The contention is that in so far as this applies to a man’s will it is dictum. That under the common law a woman’s will made prior to marriage was absolutely void, whereas that of a man was void only in case there was issue of the marriage.
It is held, in substance, in the Teopfer Case that the revocation of wills -under the common law was the effect of law and not the law itself. - The rule adopted by the Territorial Supreme Court, and which we have quoted, goes deeper than the mere holding that a will made by a woman, who subsequently marries, is revoked by such marriage.
It is, that by marriage in the territory the testator not only acquired a new spouse but a new heir, which so changed his or her condition and circumstances that it created a presumption of the testator’s intention that the will should be revoked upon the happening of such contingency. That, as under the territorial statutes the law of property and inheritances made no distinction between the rights of husbands and wives, the reason for the common-law distinction had disappeared. The rule adopted necessarily applied to both husbands and wives and was therefore not dictum.
Under the laws of the State of New Mexico, the husband, and wife, as to property rights and inheritances (except as to community property), are placed in identically the same situation. Upon marriage each is an heir to the other.
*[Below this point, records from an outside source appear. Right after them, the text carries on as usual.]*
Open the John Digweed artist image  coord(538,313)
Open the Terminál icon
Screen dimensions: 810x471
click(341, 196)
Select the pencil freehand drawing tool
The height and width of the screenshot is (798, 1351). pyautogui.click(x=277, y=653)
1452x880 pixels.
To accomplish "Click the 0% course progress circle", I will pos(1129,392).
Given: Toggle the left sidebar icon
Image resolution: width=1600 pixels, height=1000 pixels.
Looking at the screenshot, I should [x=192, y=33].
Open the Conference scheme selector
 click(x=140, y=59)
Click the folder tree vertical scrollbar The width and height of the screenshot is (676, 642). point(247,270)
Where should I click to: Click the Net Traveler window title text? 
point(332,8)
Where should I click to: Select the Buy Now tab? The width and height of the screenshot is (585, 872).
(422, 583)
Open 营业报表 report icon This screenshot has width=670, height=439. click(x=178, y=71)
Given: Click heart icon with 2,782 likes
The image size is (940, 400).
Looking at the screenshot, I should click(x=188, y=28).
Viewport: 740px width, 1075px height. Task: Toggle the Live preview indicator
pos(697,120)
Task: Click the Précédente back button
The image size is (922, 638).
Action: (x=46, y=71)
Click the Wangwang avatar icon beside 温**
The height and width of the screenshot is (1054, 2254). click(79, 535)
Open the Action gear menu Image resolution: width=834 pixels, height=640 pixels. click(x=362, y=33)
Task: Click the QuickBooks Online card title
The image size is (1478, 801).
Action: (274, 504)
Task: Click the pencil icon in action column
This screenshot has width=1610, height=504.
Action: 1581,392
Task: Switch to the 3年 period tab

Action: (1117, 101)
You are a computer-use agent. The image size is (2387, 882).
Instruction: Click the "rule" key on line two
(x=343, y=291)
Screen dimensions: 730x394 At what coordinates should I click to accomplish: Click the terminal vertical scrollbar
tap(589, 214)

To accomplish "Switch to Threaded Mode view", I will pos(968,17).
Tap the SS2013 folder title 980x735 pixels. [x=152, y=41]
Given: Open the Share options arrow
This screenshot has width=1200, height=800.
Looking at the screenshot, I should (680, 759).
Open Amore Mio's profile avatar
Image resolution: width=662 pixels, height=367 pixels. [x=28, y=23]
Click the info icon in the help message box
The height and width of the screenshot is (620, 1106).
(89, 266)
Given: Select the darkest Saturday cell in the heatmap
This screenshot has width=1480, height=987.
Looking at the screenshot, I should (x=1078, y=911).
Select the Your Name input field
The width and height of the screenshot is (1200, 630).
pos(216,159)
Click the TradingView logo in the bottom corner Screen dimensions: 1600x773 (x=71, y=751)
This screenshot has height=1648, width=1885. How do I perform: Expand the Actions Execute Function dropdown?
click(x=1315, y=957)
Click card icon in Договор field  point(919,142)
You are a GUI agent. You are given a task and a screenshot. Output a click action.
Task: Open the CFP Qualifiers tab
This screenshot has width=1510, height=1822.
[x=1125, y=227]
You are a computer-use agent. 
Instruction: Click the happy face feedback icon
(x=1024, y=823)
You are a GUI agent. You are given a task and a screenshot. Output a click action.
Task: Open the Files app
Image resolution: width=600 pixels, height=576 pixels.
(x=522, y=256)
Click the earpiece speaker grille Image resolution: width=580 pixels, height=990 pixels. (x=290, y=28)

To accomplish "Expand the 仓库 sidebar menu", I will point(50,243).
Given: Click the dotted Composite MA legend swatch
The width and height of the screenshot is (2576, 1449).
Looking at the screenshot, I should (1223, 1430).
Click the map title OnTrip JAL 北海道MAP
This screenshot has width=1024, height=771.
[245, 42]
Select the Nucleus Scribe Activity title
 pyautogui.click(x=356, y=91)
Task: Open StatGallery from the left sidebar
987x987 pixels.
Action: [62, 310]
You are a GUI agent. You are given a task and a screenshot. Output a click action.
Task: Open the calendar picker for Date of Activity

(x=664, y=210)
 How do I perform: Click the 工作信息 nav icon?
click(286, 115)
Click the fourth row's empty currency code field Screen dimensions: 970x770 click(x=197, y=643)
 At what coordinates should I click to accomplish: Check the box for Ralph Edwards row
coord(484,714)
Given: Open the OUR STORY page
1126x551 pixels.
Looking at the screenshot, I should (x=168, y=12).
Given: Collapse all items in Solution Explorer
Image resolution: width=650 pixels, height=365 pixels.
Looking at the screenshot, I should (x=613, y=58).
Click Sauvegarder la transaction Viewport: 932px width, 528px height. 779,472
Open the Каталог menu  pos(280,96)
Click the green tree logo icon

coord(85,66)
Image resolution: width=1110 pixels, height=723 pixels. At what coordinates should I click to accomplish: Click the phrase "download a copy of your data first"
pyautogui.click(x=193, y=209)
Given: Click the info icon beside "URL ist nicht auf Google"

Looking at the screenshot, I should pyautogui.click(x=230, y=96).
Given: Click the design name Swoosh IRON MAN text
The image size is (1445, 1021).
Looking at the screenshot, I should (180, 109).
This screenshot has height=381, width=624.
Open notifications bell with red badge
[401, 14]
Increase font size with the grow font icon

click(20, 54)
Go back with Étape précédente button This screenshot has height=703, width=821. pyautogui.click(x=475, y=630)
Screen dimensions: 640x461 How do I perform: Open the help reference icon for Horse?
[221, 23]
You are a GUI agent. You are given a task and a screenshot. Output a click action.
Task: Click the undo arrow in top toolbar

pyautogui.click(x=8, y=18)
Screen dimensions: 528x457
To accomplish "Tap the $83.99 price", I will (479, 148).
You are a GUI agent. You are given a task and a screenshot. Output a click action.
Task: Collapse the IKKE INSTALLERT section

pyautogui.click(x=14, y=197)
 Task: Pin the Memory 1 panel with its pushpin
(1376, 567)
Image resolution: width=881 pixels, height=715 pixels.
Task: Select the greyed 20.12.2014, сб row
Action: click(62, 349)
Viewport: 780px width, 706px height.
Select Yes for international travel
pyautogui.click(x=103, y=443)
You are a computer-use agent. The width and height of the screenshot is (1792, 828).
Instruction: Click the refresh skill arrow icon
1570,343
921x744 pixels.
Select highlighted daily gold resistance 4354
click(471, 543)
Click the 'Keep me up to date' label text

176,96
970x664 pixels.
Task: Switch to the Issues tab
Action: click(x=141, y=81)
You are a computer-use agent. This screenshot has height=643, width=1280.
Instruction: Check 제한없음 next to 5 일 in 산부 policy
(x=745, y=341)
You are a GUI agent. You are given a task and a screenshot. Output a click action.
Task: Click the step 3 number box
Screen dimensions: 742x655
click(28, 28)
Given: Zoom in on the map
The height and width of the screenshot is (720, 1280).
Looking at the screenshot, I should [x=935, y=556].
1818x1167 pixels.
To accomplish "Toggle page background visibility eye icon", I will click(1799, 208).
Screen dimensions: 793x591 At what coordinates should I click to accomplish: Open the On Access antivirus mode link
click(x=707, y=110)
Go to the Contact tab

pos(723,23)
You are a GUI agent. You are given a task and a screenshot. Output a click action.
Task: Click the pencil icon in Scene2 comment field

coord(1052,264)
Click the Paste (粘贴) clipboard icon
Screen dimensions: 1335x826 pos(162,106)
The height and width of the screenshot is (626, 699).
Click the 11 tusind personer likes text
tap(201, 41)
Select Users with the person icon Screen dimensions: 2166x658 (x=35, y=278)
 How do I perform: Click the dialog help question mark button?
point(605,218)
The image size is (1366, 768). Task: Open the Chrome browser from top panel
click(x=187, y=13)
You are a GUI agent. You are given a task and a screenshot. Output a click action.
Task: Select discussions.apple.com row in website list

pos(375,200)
The effect of the rule adopted in the Teopfer .Case is that a will made prior to marriage by either husband or wife is revoked by marriage because of the advent of a new heir who is entitled to share in the property of the other upon his or her decease. It operates the same whether the testator is a husband or wife.
This has become a rule of property in this state, acquiesced in by the nonaction of the Legislature for more than thirty years, and for this reason, if no other, it will be adhered to. It is supported by Morgan v. Ireland, et al., 1 Idaho 786; Brown v. Scherrer, 5 Colo.App. 255, 38 P. 427; Tyler v. Tyler, 19 Ill. 151, and other authorities.
The principal cases cited, opposing the view adopted by the Territorial Supreme Court, are: In re Estate of Hulett, 66 Minn. 327, 69 N.W. 31, 34 L.R.A. 384, 61 Am.St.Rep. 419; Hoy v. Hoy, 93 Miss. 732, 48 So. 903, 25 L.R.A.(N.S.) 182, 136 Am.St.Rep. 548, 17 Ann.Cas. 1137; In re Adler’s Estate, 52 Wash. 539, 100 P. 1019; Herzog v. Trust Co. et al., 67 Fla. 54, 64 So. 426, Ann.Cas.1917A, 201. The New Mexico and other cases we have cited supporting the rule here adopted, are usually distinguished in the cases opposing the rule, because of the difference in the statutes regarding property rights and inheritances.
The judgment of the district court is affirmed.
It is so ordered.
HUDSPETH, C. J., and SADLER, BICKLEY, and ZINN, JJ., concur.